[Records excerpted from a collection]
....

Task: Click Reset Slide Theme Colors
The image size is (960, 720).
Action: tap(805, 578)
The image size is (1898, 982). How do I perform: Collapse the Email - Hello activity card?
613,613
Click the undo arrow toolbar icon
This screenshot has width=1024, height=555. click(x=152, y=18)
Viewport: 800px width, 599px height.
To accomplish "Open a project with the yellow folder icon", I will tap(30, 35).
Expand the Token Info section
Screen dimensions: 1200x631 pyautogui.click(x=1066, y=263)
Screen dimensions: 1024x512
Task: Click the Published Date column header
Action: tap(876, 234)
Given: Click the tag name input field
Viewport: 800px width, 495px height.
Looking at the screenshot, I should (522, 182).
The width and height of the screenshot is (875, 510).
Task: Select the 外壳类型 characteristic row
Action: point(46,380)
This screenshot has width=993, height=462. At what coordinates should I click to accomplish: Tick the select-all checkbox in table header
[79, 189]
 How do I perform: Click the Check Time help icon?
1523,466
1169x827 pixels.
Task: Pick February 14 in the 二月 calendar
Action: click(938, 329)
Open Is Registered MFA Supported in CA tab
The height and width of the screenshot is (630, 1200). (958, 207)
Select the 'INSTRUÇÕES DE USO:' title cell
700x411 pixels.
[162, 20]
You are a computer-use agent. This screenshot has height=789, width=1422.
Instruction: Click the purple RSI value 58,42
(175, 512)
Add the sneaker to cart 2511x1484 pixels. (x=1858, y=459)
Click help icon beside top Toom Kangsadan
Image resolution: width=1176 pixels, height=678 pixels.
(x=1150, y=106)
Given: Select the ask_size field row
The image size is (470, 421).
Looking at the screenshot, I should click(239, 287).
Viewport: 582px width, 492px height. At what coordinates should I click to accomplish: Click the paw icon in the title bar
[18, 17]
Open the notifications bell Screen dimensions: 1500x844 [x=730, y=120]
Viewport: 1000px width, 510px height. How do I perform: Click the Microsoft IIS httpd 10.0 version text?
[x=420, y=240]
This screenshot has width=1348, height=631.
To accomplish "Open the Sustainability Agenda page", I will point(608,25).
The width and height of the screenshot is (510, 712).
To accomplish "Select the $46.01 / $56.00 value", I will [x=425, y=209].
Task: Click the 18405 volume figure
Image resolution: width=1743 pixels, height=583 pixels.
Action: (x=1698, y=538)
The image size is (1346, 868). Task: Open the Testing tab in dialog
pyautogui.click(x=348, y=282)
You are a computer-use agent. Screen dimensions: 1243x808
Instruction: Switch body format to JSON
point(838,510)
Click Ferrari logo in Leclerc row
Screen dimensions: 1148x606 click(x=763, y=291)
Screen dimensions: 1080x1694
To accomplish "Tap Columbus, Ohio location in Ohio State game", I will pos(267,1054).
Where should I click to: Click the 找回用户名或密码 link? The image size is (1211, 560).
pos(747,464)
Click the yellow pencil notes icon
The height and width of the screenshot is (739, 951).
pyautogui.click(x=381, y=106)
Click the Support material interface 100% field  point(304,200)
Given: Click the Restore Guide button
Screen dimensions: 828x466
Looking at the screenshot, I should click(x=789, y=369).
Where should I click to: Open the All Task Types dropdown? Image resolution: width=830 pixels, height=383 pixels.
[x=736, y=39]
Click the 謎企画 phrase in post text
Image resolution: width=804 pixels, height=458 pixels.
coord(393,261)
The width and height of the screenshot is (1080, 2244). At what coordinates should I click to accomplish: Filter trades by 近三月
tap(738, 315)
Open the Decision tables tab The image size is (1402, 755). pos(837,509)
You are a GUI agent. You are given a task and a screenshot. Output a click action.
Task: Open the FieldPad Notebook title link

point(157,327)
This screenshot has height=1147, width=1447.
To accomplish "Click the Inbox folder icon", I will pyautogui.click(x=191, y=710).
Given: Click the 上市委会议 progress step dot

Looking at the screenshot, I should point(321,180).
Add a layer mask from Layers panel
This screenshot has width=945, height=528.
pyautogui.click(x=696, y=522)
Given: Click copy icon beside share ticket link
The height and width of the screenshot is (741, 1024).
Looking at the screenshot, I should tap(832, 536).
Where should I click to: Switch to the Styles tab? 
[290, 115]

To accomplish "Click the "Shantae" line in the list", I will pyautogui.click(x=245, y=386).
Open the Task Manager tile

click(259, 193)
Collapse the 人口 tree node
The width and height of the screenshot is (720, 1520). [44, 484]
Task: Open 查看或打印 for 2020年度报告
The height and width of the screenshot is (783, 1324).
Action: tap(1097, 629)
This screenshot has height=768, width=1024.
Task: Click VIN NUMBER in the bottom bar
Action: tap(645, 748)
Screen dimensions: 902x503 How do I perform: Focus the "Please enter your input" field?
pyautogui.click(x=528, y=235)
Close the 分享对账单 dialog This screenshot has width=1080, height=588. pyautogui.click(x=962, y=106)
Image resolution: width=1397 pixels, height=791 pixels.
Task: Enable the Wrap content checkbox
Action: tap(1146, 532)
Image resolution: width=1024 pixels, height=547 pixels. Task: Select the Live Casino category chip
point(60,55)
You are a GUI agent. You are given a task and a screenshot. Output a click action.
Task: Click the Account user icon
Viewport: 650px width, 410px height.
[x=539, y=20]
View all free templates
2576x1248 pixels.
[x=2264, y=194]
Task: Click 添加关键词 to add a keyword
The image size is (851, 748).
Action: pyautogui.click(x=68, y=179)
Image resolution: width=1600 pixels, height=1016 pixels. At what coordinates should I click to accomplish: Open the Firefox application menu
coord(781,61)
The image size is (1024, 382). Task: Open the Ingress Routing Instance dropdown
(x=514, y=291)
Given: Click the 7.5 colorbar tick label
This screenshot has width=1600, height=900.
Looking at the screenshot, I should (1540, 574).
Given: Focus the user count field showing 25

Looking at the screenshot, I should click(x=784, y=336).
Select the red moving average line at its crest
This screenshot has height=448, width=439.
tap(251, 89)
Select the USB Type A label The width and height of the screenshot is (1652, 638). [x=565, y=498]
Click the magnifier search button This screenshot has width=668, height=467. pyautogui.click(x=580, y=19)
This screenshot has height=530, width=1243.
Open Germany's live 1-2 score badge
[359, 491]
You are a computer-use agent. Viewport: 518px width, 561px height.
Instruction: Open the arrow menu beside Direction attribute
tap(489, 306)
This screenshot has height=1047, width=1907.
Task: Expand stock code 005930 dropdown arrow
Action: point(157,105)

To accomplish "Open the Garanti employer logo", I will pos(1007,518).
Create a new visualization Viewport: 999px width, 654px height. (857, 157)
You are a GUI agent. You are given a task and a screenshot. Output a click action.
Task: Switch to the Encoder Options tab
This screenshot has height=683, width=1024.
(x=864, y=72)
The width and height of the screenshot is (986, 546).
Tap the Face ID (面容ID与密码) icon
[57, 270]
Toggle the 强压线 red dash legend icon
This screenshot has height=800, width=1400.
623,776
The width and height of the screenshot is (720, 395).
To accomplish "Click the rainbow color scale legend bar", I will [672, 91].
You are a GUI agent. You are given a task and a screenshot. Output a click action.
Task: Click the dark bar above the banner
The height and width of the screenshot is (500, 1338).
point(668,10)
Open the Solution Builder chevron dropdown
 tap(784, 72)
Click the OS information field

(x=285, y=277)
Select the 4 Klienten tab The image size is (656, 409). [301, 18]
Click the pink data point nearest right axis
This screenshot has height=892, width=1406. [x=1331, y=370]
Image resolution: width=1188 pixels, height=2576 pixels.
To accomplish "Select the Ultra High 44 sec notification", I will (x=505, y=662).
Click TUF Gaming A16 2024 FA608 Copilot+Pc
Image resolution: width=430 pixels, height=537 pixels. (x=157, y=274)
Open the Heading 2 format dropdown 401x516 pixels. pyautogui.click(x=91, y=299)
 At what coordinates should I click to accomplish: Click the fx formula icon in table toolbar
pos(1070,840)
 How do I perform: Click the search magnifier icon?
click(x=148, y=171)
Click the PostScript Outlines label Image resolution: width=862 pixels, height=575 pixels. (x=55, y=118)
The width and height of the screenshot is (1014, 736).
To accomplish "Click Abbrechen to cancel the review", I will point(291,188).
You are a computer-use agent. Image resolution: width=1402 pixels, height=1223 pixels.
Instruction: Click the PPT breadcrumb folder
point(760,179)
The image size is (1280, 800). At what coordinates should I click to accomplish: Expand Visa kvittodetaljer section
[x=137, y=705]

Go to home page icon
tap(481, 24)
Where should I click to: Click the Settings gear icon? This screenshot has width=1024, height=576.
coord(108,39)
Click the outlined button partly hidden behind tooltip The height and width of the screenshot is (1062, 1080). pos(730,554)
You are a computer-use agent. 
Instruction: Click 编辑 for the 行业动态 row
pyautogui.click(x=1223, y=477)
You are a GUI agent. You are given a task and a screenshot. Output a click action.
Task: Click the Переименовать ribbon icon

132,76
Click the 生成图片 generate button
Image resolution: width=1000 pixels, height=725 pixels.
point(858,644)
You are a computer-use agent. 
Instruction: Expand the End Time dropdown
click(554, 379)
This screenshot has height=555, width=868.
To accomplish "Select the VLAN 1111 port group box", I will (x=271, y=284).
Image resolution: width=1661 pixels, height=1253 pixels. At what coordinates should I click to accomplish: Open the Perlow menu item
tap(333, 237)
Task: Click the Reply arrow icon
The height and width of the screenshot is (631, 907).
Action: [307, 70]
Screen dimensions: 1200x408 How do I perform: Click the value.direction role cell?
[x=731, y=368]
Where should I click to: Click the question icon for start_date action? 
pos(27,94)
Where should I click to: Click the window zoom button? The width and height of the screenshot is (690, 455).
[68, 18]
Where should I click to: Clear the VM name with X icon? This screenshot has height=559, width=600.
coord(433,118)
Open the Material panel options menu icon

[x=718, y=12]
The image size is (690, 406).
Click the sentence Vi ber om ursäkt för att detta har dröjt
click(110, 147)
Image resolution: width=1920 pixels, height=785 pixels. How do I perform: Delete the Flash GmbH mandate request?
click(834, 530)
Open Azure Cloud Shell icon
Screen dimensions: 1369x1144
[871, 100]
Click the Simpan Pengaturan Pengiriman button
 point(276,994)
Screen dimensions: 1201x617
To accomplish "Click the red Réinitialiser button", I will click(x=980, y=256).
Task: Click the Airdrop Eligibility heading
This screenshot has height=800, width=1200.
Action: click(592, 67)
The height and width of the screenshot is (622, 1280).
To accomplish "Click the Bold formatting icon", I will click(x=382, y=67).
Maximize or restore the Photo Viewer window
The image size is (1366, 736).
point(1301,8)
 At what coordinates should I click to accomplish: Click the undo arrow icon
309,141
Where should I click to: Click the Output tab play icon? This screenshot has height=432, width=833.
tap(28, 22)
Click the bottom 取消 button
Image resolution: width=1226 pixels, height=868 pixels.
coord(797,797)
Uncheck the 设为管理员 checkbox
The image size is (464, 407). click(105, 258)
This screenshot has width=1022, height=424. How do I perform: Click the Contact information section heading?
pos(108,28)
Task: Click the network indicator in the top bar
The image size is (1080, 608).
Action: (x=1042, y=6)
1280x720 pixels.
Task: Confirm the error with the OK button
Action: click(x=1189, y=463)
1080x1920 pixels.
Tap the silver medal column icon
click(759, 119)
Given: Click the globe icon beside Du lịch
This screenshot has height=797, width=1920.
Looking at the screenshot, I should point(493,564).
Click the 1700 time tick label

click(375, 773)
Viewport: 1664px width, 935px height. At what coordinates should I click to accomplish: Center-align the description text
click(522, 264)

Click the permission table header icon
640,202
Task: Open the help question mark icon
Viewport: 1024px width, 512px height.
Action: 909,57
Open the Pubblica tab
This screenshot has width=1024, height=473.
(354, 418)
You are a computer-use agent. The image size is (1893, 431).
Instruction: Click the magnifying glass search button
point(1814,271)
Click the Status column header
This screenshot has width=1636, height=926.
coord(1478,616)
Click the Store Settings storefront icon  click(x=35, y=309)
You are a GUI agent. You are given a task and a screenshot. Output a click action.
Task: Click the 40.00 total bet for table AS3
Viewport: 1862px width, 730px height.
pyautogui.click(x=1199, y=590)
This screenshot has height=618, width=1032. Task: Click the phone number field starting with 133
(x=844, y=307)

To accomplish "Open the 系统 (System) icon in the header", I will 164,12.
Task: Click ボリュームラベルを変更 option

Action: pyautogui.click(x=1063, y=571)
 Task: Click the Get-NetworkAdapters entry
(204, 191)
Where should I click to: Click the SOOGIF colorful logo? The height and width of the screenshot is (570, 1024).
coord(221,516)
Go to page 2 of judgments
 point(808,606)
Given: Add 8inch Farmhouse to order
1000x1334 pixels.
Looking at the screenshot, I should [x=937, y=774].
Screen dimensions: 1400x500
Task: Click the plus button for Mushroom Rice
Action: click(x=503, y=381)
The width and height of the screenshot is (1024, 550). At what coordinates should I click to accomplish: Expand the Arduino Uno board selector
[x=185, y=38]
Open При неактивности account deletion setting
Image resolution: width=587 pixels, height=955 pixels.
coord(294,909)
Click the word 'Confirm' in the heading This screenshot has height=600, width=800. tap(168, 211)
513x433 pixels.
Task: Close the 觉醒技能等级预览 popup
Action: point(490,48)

....

Only the lines above from the one with "Task: Click the Account user icon" through the one with "You are a computer-use agent. Viewport: 518px" should be duplicated, character for character.

Task: Click the Account user icon
Viewport: 650px width, 410px height.
[x=539, y=20]
View all free templates
2576x1248 pixels.
[x=2264, y=194]
Task: Click 添加关键词 to add a keyword
The image size is (851, 748).
Action: pyautogui.click(x=68, y=179)
Image resolution: width=1600 pixels, height=1016 pixels. At what coordinates should I click to accomplish: Open the Firefox application menu
coord(781,61)
The image size is (1024, 382). Task: Open the Ingress Routing Instance dropdown
(x=514, y=291)
Given: Click the 7.5 colorbar tick label
This screenshot has width=1600, height=900.
Looking at the screenshot, I should (1540, 574).
Given: Focus the user count field showing 25

Looking at the screenshot, I should click(x=784, y=336).
Select the red moving average line at its crest
This screenshot has height=448, width=439.
tap(251, 89)
Select the USB Type A label The width and height of the screenshot is (1652, 638). [x=565, y=498]
Click the magnifier search button This screenshot has width=668, height=467. pyautogui.click(x=580, y=19)
This screenshot has height=530, width=1243.
Open Germany's live 1-2 score badge
[359, 491]
You are a computer-use agent. Viewport: 518px width, 561px height.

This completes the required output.